Wind 

Concerto for Piano, Percussion, and Wind Ensemble (2012-13)

Roger McVey, piano; UW-RF Wind Ensemble, Pat O'Keefe, conductor 

In recent years, I have been interested in the application of symmetry in music. One of my favorite composers, Olivier Messiaen has developed a compositional system that utilizes seven modes of limited transpositions, of which each of these modes is symmetrically constructed. I have enjoyed adapting them to create symmetric harmony for several of my recent works, including “Earth” a largescale song cycle and “Dream of a Hundred Flowers” for Saxophone Quartet and 4 Chinese Instruments, etc. In this Concerto, I also utilized some of these modes. More adventurous for this particular piece, I tried to create structurally the symmetry of form, and its contents corresponding to the harmony as well. My obsession perhaps relates to the source of my inspirations: nature, such as the reflection of water that is a natural form of symmetry. I also adapted four Chinese poems from the Tang dynasty (618–907 AD), each of which imaginatively described the theme of my piece “Fēng” (Chinese pronunciation of “wind”). The narrator and musicians are all involved in reciting the poetry at various places, which aims to create the atmosphere and hopefully add some special flavors to the music. This work was commissioned by the 47th annual University of Wisconsin at River Falls Commissioned Composer Program in 2012.

Duration:

ca. 18 minutes

Instrumentation:

1 Speaker (baritone/bass voice)

1 Piccolo* doubling Alto Flute; 1 Flute 1 Clarinet in Bb; Bass Clarinet;

Alto Saxophone; Baritone Saxophone;

1 Trumpet in C; 1 Trumpet in Bb; 1 Tenor Trombone; 1 Bass Trombone

2 Percussions; 1 Piano

Premiere:

March 21, 2013
The University of Wisconsin-River Falls, River Falls, WI
University of Wisconsin-River Falls Wind Ensemble
Pat O'Keefe, conductor

Commissioner:

 The University of Wisconsin-River Falls for the 47th Commissioned Composer Project

Four Tang Poems about Wind:


Wind

  李嶠 (唐)

解落三秋叶,

能开⼆月花,

过江千尺浪, 

⼊⽵万⼲斜。

Li Qiao (Tang)

At an aeolian breath the leave of autumn wither,

And buds of spring into full bloom all blow,

And towing billows sweep across the rolling river,

And ten thousand bamboos slant and bend low.

渡浙江问⾈中⼈
To a Fellow Passenger on the boat on the Zhejiang River

孟浩然 (唐)

潮落江平未有风,

扁⾈共济与君同。 时时引领望天末, 何处青⼭是越中?

Meng Haoran (Tang)

The Water is smooth, the tides ebb, the winds still,

And I take a little boat along the river with thee.

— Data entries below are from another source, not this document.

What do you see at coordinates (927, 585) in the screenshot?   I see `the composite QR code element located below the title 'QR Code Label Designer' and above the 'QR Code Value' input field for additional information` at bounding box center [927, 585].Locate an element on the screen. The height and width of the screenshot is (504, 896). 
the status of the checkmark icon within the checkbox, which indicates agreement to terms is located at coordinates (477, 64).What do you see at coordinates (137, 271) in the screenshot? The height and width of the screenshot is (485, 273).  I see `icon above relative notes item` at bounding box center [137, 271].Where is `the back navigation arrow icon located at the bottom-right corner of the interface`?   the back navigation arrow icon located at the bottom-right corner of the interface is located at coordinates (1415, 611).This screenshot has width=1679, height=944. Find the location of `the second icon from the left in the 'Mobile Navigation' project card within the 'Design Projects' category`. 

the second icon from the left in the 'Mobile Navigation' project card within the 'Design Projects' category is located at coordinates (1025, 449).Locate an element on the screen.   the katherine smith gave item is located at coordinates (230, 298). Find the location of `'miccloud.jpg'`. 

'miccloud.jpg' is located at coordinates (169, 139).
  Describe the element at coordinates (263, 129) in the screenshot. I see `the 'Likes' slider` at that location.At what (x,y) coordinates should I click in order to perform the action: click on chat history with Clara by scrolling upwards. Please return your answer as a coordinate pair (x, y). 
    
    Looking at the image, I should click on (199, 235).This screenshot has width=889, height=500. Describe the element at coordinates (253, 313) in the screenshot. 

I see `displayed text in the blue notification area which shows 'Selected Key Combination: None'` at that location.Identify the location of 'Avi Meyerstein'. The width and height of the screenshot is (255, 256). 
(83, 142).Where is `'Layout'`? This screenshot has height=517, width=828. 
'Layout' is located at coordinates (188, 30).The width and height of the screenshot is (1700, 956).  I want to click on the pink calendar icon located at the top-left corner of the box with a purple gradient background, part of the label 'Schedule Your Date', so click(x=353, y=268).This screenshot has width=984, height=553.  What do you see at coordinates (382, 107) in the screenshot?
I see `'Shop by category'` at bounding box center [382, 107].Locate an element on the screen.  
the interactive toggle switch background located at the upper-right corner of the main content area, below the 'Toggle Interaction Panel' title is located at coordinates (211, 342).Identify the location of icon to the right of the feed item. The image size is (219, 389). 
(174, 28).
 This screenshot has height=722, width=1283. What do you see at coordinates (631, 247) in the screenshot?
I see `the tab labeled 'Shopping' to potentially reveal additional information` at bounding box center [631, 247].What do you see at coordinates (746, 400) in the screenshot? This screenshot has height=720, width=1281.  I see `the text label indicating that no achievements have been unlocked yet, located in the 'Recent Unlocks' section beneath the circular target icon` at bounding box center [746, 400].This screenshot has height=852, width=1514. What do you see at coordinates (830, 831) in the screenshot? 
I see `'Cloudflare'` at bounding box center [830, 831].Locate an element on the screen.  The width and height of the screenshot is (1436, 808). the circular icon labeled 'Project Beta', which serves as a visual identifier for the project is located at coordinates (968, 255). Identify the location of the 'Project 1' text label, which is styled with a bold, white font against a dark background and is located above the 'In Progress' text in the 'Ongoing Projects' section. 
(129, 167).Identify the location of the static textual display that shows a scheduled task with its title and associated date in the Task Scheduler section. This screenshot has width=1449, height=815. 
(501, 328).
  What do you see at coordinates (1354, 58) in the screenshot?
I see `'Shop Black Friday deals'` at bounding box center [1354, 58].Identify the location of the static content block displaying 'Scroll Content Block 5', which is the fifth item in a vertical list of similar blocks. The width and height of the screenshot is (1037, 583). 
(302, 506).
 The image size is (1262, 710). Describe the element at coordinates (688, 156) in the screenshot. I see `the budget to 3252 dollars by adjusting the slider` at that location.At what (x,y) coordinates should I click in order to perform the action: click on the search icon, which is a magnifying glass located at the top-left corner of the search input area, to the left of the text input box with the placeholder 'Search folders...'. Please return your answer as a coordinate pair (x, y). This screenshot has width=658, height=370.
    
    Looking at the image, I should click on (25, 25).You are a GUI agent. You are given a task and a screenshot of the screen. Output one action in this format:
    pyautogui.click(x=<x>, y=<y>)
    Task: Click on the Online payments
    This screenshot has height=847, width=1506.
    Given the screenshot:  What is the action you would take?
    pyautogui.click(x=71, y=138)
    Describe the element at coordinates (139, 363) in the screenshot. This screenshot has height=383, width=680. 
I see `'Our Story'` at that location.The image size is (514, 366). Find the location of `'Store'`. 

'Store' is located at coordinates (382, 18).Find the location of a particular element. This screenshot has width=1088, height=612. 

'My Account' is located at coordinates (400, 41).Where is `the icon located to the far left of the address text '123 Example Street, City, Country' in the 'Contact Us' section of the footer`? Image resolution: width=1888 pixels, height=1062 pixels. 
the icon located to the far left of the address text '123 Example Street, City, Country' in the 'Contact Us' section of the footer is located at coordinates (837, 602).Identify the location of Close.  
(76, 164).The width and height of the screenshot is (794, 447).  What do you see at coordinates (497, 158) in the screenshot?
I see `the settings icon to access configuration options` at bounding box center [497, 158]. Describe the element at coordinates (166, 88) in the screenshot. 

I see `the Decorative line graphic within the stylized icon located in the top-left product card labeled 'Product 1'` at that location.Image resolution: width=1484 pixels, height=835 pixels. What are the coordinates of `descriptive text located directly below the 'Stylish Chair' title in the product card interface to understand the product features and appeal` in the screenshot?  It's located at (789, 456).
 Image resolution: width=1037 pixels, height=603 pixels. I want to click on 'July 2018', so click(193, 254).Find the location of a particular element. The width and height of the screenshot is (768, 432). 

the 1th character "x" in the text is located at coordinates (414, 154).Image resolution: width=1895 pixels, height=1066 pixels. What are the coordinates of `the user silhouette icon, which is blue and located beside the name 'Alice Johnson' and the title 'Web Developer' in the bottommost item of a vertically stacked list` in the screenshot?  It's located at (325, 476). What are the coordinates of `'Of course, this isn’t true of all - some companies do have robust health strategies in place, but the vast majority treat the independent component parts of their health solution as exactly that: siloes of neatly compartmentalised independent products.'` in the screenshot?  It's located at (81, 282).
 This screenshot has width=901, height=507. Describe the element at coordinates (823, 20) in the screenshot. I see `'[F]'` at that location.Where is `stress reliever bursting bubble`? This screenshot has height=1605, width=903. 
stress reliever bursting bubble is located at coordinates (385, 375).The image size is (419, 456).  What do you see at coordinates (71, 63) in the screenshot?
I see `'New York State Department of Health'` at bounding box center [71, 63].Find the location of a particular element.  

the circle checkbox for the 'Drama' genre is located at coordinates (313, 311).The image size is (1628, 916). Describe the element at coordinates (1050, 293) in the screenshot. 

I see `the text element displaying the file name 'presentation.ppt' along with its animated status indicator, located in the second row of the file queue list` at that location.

Now and then I eargerly gaze towards the distant sky,

And wonder where is middle Yue, with its green hill?

塞上听吹笛
The Flute Heard at the Frontier

⾼适(唐)

雪尽胡天牧马还, 月明羌笛戍楼间。 借问梅花何处落, 风吹⼀夜满关⼭。

Gao Shi (Tang)

From pastures returns the steeds beneath the snow-white sky,

Among the towers of post arises the sound of flute in moonlight.

But where does this tune of plum bloom drift in its flights?

By the nightly wind it is wafted along the passes on high.

秋风引 
Song of Autumn Wind

刘禹锡 (唐)

 

何处秋风⾄,

萧萧送雁群。

朝来⼊庭树,

孤客最先闻。

Liu Yuxi ((Tang)

Whence rises the autumn wind with a soughing moan,

Which sends a flock of wild geese across the sky?

Soon as the gale whistles through the court tree at morn,

The lonely alien guest awakens first to its sigh.